Provided data:
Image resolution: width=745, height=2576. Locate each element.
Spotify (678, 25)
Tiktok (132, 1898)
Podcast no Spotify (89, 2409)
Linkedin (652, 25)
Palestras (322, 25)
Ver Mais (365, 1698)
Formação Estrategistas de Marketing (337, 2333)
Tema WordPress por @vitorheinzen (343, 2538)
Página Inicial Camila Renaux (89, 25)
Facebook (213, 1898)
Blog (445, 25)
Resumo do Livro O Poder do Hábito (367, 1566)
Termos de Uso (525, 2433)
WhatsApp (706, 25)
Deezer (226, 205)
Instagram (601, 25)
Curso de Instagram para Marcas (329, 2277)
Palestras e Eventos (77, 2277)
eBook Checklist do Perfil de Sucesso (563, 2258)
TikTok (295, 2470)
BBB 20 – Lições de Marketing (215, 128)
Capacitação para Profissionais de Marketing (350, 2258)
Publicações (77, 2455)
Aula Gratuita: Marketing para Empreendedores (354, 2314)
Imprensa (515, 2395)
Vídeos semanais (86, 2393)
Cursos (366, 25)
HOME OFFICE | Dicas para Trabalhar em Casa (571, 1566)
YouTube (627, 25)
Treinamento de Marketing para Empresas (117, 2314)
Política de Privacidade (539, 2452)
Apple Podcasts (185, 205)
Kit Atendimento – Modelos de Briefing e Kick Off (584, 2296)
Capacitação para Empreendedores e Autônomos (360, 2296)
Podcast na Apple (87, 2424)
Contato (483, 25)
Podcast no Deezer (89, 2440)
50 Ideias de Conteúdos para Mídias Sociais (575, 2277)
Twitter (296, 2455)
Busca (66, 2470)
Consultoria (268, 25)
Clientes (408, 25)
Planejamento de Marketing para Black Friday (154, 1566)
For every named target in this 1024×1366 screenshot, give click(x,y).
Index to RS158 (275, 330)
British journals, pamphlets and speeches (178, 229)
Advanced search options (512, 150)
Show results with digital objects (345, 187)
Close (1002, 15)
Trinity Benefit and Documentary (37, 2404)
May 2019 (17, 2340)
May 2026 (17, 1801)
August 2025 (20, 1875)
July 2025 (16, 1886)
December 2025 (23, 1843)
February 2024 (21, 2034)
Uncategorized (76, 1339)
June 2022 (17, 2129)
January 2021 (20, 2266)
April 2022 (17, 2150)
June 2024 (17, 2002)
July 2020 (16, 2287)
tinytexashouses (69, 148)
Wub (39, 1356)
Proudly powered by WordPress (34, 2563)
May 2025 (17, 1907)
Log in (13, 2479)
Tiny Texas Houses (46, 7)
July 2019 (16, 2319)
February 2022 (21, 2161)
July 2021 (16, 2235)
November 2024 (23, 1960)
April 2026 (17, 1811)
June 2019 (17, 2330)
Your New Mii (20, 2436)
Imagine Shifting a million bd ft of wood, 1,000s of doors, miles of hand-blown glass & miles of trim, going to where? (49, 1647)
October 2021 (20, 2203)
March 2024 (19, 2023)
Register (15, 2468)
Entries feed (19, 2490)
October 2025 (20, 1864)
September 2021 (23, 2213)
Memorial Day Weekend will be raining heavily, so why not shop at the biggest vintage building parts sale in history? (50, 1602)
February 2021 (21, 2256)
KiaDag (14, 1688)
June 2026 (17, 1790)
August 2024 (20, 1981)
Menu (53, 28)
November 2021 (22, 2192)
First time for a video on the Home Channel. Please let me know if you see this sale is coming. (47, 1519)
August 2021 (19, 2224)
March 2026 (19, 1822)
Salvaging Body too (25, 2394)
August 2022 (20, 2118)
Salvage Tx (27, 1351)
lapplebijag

Work item:
Please transcribe the entire listing precisely.

Solved problem:
Image resolution: width=745, height=2576. Locate each element.
Spotify (678, 25)
Tiktok (132, 1898)
Podcast no Spotify (89, 2409)
Linkedin (652, 25)
Palestras (322, 25)
Ver Mais (365, 1698)
Formação Estrategistas de Marketing (337, 2333)
Tema WordPress por @vitorheinzen (343, 2538)
Página Inicial Camila Renaux (89, 25)
Facebook (213, 1898)
Blog (445, 25)
Resumo do Livro O Poder do Hábito (367, 1566)
Termos de Uso (525, 2433)
WhatsApp (706, 25)
Deezer (226, 205)
Instagram (601, 25)
Curso de Instagram para Marcas (329, 2277)
Palestras e Eventos (77, 2277)
eBook Checklist do Perfil de Sucesso (563, 2258)
TikTok (295, 2470)
BBB 20 – Lições de Marketing (215, 128)
Capacitação para Profissionais de Marketing (350, 2258)
Publicações (77, 2455)
Aula Gratuita: Marketing para Empreendedores (354, 2314)
Imprensa (515, 2395)
Vídeos semanais (86, 2393)
Cursos (366, 25)
HOME OFFICE | Dicas para Trabalhar em Casa (571, 1566)
YouTube (627, 25)
Treinamento de Marketing para Empresas (117, 2314)
Política de Privacidade (539, 2452)
Apple Podcasts (185, 205)
Kit Atendimento – Modelos de Briefing e Kick Off (584, 2296)
Capacitação para Empreendedores e Autônomos (360, 2296)
Podcast na Apple (87, 2424)
Contato (483, 25)
Podcast no Deezer (89, 2440)
50 Ideias de Conteúdos para Mídias Sociais (575, 2277)
Twitter (296, 2455)
Busca (66, 2470)
Consultoria (268, 25)
Clientes (408, 25)
Planejamento de Marketing para Black Friday (154, 1566)
For every named target in this 1024×1366 screenshot, give click(x,y).
Index to RS158 (275, 330)
British journals, pamphlets and speeches (178, 229)
Advanced search options (512, 150)
Show results with digital objects (345, 187)
Close (1002, 15)
Trinity Benefit and Documentary (37, 2404)
May 2019 (17, 2340)
May 2026 (17, 1801)
August 2025 (20, 1875)
July 2025 (16, 1886)
December 2025 (23, 1843)
February 2024 (21, 2034)
Uncategorized (76, 1339)
June 2022 (17, 2129)
January 2021 (20, 2266)
April 2022 (17, 2150)
June 2024 (17, 2002)
July 2020 (16, 2287)
tinytexashouses (69, 148)
Wub (39, 1356)
Proudly powered by WordPress (34, 2563)
May 2025 (17, 1907)
Log in (13, 2479)
Tiny Texas Houses (46, 7)
July 2019 (16, 2319)
February 2022 (21, 2161)
July 2021 (16, 2235)
November 2024 (23, 1960)
April 2026 (17, 1811)
June 2019 (17, 2330)
Your New Mii (20, 2436)
Imagine Shifting a million bd ft of wood, 1,000s of doors, miles of hand-blown glass & miles of trim, going to where? (49, 1647)
October 2021 (20, 2203)
March 2024 (19, 2023)
Register (15, 2468)
Entries feed (19, 2490)
October 2025 (20, 1864)
September 2021 (23, 2213)
Memorial Day Weekend will be raining heavily, so why not shop at the biggest vintage building parts sale in history? (50, 1602)
February 2021 (21, 2256)
KiaDag (14, 1688)
June 2026 (17, 1790)
August 2024 (20, 1981)
Menu (53, 28)
November 2021 (22, 2192)
First time for a video on the Home Channel. Please let me know if you see this sale is coming. (47, 1519)
August 2021 (19, 2224)
March 2026 (19, 1822)
Salvaging Body too (25, 2394)
August 2022 (20, 2118)
Salvage Tx (27, 1351)
lapplebijag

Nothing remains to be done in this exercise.